REPUBLIKA.CO.ID, JAKARTA -- Gabungan Pengusaha Makanan dan Minuman (Gapmmi) optimistis, penjualan makanan pada tahun ini mulai mengalami pemulihan. Hal itu berdasarkan tren kenaikan penjualan yang mulai terjadi sejak Januari 2021 serta didorong momen Ramadhan dan Idul Fitri.
Ketua Umum Gapmmi Adhi Lukman mengatakan, kontribusi pangan olahan terhadap total pangan di Indonesia saat mencapai level 34 persen. Itu diklaim meningkat dari tahun-tahun sebelumnya. Adapun 66 persen masih diisi makanan segar dan rumah tangga.
"Kalau kita melihat konstelasi di industri mamin, ada peningkatan permintaan dan kita rasakan pada momen Ramadhan dan lebaran tahun ini lebih baik dari tahun lalu," kata Adhi dalam Forum Merdeka Barat, Senin (12/4).
Ia mengatakan, angka Purchasing Manager's Index (PMI) nasional juga menunjukkan level 53,2 poin yang mencerminkan adanya ekspansi sektor industri dalam negeri.
"Tahun lalu angka terendah 28 poin itu jelek sekali. Dengan optimisme menjelang puasa dan lebaran ini harusnya menjadi momentum pemulihan ekonomi kita," ujar Adhi menambahkan.

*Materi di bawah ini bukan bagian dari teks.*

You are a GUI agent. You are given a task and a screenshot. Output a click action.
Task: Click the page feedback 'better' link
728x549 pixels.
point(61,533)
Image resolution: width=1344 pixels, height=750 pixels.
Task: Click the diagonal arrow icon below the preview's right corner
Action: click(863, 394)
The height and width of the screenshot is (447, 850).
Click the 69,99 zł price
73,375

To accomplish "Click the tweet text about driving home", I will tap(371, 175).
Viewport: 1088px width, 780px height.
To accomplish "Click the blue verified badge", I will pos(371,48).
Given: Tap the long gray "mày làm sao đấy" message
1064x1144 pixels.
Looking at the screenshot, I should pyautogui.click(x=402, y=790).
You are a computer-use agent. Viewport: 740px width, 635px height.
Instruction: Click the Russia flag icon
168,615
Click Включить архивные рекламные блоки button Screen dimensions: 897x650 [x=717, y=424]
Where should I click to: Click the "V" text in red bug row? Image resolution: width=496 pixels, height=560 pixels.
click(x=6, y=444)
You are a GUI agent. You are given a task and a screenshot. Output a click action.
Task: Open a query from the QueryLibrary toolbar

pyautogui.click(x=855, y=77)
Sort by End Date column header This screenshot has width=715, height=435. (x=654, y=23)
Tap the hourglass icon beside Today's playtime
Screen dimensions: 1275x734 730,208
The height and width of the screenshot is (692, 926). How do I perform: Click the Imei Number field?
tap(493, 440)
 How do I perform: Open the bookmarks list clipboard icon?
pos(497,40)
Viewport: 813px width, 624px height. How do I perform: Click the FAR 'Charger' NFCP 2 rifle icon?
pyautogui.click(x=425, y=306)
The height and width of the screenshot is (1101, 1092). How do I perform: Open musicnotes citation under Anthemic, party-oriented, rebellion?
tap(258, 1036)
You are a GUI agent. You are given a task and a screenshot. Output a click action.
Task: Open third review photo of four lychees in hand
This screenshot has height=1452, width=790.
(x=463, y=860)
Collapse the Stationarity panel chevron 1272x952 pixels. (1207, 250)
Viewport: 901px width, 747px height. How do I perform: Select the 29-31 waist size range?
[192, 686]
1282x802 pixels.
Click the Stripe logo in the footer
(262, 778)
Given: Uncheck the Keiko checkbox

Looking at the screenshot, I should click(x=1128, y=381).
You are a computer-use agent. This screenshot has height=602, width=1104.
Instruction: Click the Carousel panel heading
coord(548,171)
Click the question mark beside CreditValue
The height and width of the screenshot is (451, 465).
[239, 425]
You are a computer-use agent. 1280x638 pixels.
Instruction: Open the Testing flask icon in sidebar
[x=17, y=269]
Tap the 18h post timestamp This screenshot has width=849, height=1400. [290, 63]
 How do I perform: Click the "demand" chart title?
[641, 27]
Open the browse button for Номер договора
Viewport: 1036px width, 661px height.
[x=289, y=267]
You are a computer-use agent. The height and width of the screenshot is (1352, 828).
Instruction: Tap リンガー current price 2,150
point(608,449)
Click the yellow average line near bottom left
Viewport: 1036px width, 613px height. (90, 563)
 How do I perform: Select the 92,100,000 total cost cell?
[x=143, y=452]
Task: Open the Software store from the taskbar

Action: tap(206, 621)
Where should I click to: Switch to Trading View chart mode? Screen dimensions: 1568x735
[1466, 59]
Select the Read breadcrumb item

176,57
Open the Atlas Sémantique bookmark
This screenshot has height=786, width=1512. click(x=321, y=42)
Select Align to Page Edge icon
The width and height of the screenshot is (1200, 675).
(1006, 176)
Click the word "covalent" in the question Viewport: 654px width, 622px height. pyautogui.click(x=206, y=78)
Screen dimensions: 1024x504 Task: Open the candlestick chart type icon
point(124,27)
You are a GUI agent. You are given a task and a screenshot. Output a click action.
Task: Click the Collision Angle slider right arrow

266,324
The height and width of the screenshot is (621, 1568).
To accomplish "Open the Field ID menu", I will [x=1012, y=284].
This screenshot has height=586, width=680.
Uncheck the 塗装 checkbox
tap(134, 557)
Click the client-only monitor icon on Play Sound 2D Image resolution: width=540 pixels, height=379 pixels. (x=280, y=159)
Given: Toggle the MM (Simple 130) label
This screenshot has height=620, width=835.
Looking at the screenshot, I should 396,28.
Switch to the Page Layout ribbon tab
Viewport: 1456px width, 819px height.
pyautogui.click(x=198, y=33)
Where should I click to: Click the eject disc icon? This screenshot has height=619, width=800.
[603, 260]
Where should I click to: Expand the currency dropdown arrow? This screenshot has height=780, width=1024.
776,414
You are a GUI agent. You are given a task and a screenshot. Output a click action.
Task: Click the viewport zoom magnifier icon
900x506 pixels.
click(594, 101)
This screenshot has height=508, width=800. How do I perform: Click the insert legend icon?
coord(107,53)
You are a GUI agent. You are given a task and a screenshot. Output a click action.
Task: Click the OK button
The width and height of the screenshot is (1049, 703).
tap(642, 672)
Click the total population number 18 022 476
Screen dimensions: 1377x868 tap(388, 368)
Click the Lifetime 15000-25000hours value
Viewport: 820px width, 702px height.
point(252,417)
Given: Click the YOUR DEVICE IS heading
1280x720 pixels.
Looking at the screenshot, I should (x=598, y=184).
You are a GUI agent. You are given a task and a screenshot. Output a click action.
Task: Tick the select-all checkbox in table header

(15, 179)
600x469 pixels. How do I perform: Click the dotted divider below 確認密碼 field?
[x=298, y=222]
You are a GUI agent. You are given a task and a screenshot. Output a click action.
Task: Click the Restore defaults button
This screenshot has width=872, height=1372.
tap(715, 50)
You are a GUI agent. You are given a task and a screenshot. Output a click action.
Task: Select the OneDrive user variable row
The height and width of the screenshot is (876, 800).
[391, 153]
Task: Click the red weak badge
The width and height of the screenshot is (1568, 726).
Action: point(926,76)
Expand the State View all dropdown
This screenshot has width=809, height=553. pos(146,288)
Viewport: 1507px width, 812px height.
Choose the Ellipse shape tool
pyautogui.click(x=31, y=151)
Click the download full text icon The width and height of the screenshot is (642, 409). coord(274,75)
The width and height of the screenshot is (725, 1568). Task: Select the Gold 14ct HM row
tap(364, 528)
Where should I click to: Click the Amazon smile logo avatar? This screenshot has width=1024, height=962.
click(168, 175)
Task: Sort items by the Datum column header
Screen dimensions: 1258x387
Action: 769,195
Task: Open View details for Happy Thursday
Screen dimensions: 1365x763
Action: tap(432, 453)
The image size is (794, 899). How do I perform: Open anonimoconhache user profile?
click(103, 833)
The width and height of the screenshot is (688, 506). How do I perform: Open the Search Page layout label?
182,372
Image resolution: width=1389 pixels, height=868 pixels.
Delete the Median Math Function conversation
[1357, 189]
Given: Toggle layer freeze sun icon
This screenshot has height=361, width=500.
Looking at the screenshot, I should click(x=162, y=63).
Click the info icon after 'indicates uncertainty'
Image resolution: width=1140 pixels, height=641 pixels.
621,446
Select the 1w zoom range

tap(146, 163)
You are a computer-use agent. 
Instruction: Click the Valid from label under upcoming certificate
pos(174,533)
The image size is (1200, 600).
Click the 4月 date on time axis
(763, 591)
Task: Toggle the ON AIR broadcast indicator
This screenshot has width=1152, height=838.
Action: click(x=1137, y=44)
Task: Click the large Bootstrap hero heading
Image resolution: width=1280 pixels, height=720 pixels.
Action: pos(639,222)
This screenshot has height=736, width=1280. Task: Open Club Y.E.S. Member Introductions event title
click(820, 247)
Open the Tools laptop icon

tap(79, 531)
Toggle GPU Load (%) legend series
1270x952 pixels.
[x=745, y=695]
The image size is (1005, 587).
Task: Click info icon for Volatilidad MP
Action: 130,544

Menurutnya, momen Ramadhan dan lebaran kali ini diyakini mampu meningkatkan penjualan hingga 30 persen. Adapun tigkat pertumbuhan pada kuartal kedua yang bertepatan momen tersebut biasanya bisa dicapai 7-9 persen. Tahun lalu, pada kuartal II, industri mamin hanya mampu tumbuh 0,22 persen akibat dihantam pandemi Covid-19.
Hanya saja, ia mengakui kebijakan larangan mudik tahun ini yang diputuskan pemerintah bisa menjadi penghambat bagi industri makanan minuman untuk menuju pemulihan. Sebab, kesempatan dalam memanfaatkan momen Ramadhan dan lebaran menjadi terganjal akibat mobilitas yang terbatas.
Gapmmi pun berharap pemerintah berkenan untuk meninjau kembali kebijakan tersebut karena berpotensi menimbulkan gejolak ekonomi. Terutama bagi industri ritel yang menjadi pasar bagi industri makanan minuman.
"Tahun lalu boleh dibilang tidak ada kenaikan. Bahkan turun. Kalau itu terjadi dua tahun berturut-turut, itu cukup berat," ujarnya.
Namun, kata Adhi, dampak terbesar akan dihadapi oleh industri mamin skala kecil karena tak punya banyak dana cadangan. Semenara industri menengah dan besar masih memiliki dana untuk kegiatan promosi maupun memberikan potongan harga demi menjaga daya beli masyarakat.